Los azúcares generados a partir de pan desechado también pueden ser fermentados para obtener alcohol, con la ayuda de levaduras. Esta es la base del uso de pan desechado para ser utilizado como adjunto en la elaboración de cervezas. Esta aplicación ya se está llevando al mercado en distintos países del mundo. Si vamos un paso más allá, el alcohol producido a partir de pan desechado puede concentrarse mediante destilación, y dar lugar a licores a base de pan desechado. Esta idea también es hoy en día una realidad.

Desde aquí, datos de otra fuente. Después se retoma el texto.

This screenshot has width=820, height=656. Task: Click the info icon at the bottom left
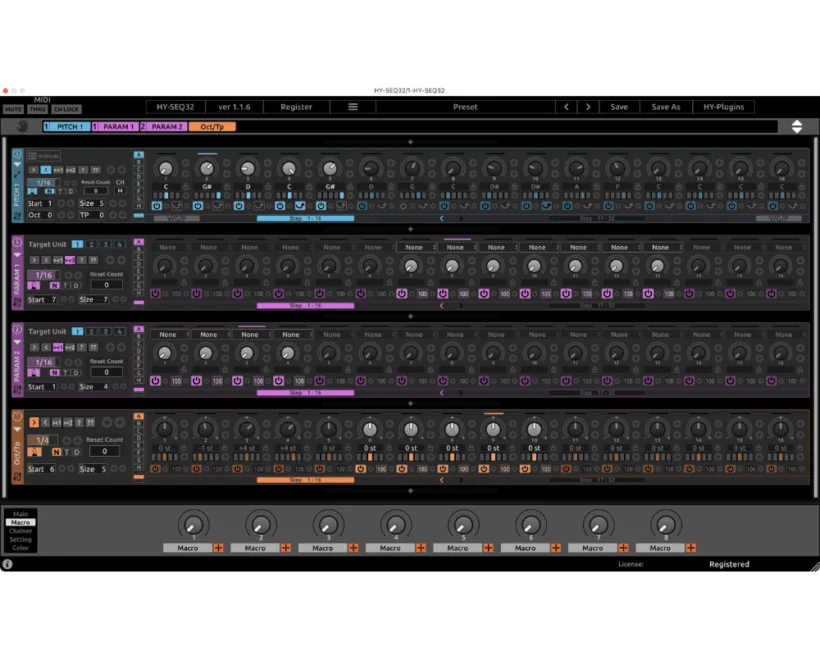10,564
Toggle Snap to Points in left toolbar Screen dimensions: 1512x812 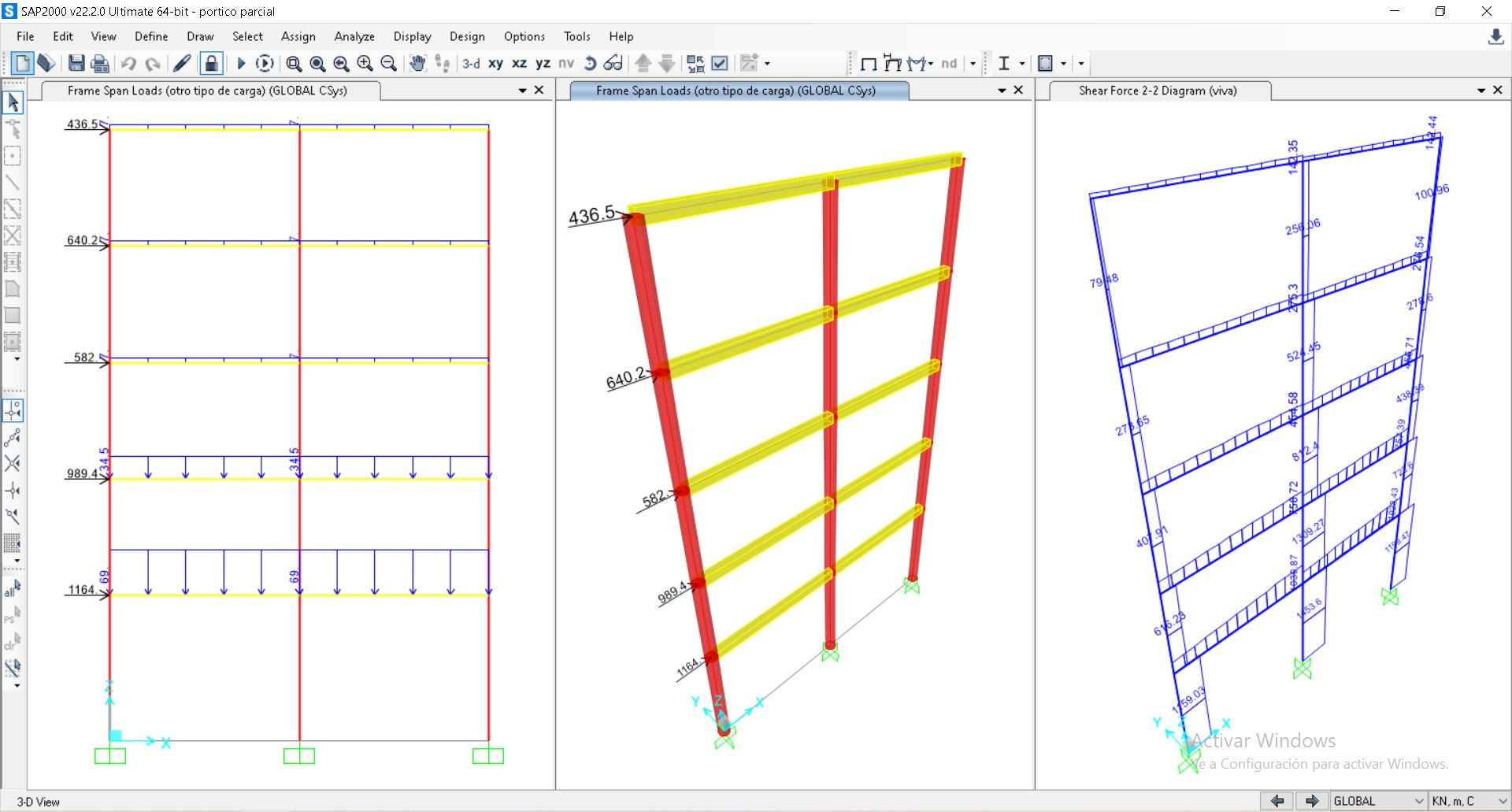(x=13, y=410)
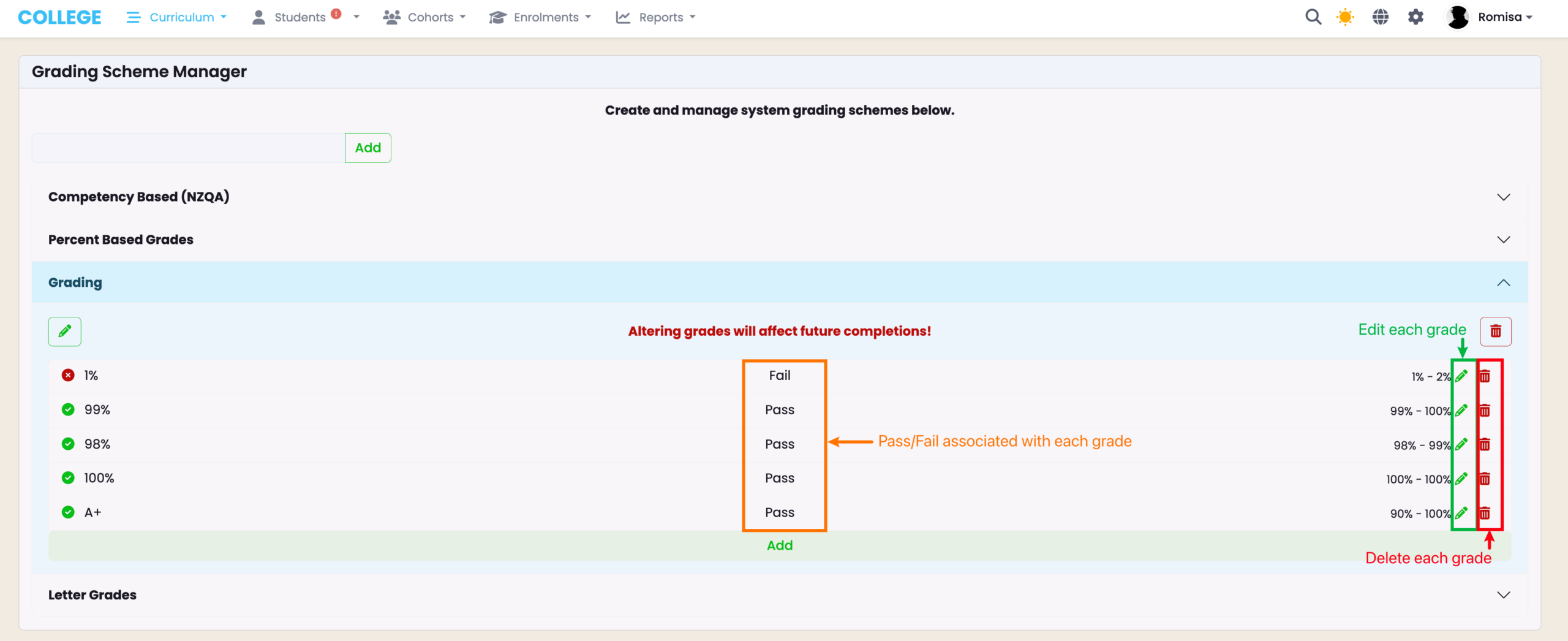Delete the 99% grade row
Image resolution: width=1568 pixels, height=641 pixels.
coord(1485,411)
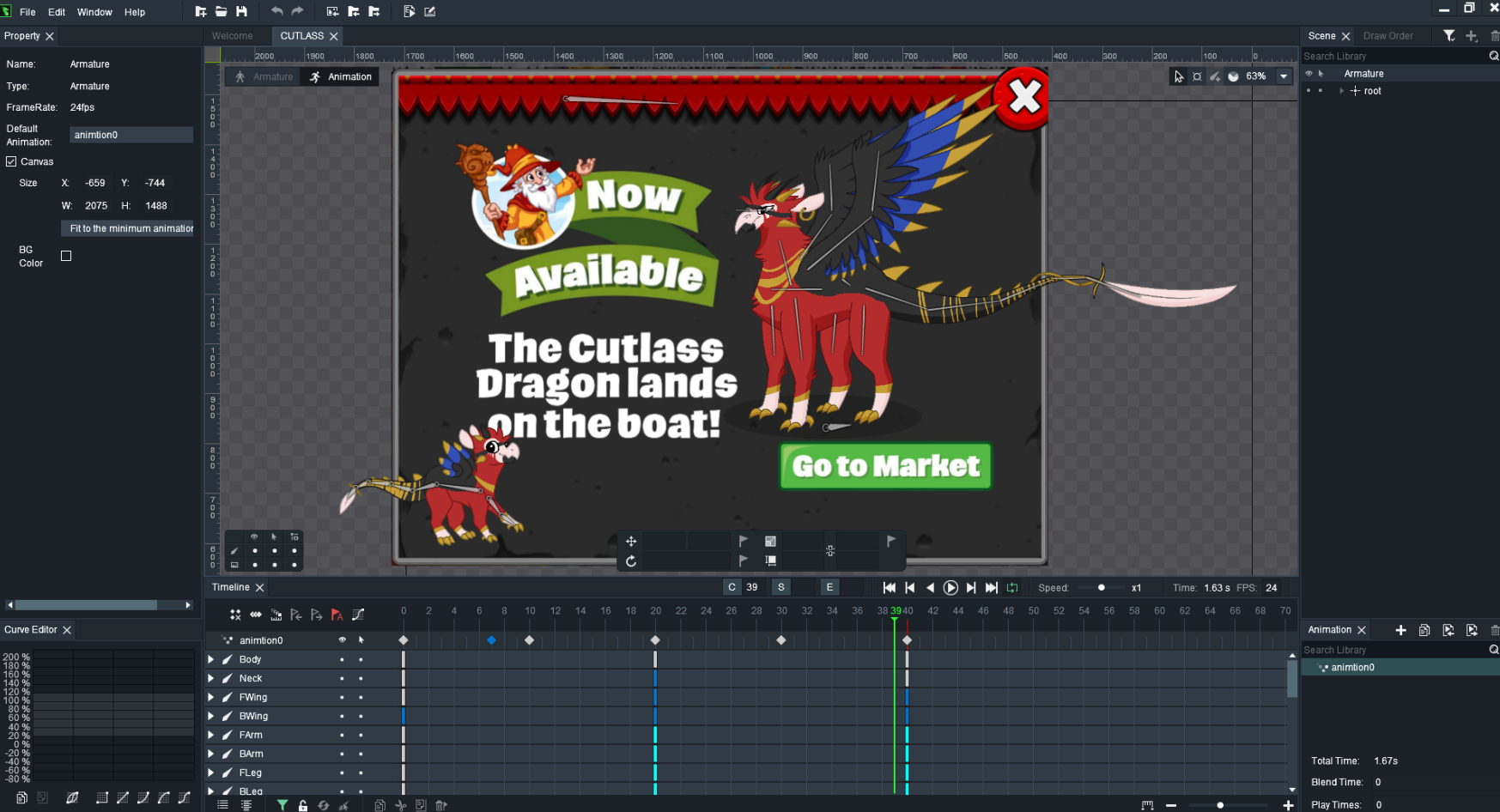Click the filter funnel icon in Scene panel

tap(1448, 36)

La presencia de azúcares, o la posibilidad de generarlos tras la acción de las amilasas, también permite llevar a cabo una fermentación acidoláctica, similar a la que se produce en los yogures, pero también similar a la que se produce en la elaboración de las masas madre, por lo que alguna empresa está aprovechando los panes desechados para incorporarlos en las masas madre. El hecho de sustituir la harina de trigo por harina de pan no es muy buena idea, ya que el gluten se ha desnaturalizado en el horneado y ha perdido su funcionalidad, por lo que solo se puede hacer en pequeños porcentajes. Tampoco es muy aconsejable la sustitución de la harina en la elaboración de bizcochos, ya que el almidón, y los cambios de viscosidad que se producen durante su gelatinización, son imprescindibles, algo que no ocurrirá con el almidón de la harina de pan, previamente gelatinizado. Sin embargo, la funcionalidad del gluten y el almidón en la elaboración de galletas es diferente, y es posible obtener galletas con la incorporación de harina de pan. Solo hay que tener en cuenta que estas harinas tienen una mayor capacidad de absorción de agua, y debe modificarse la hidratación de las masas, o su formulación, ligeramente.

Otro posible uso de las sémolas o harinas de pan es su incorporación en la elaboración de productos extrusionados, tipo snacks. En estos casos el gluten no tiene una función importante y la pregelatinización del almidón incluso puede ser positiva en algunos casos.

En todos estos casos es necesario asegurar la calidad higiénica de los productos y la seguridad alimentaria. Por tanto, es necesario que el pan que se quiera aprovechar sea tratado en todo su proceso como un ingrediente alimentario, con las consiguientes precauciones, e integrarlo en los sistemas de seguridad alimentara de la empresa.

Como veis hay un mundo de posibilidades, sin contar el típico rallado de pan duro, que actualmente no está permitido en nuestro país para su venta, pero sí que es posible en los hogares. Solo hay que echarle imaginación. Pero la administración también debe implicarse, tanto para promover estas actividades, como para reducir ciertas trabas legales que complican la posible reutilización de estos productos.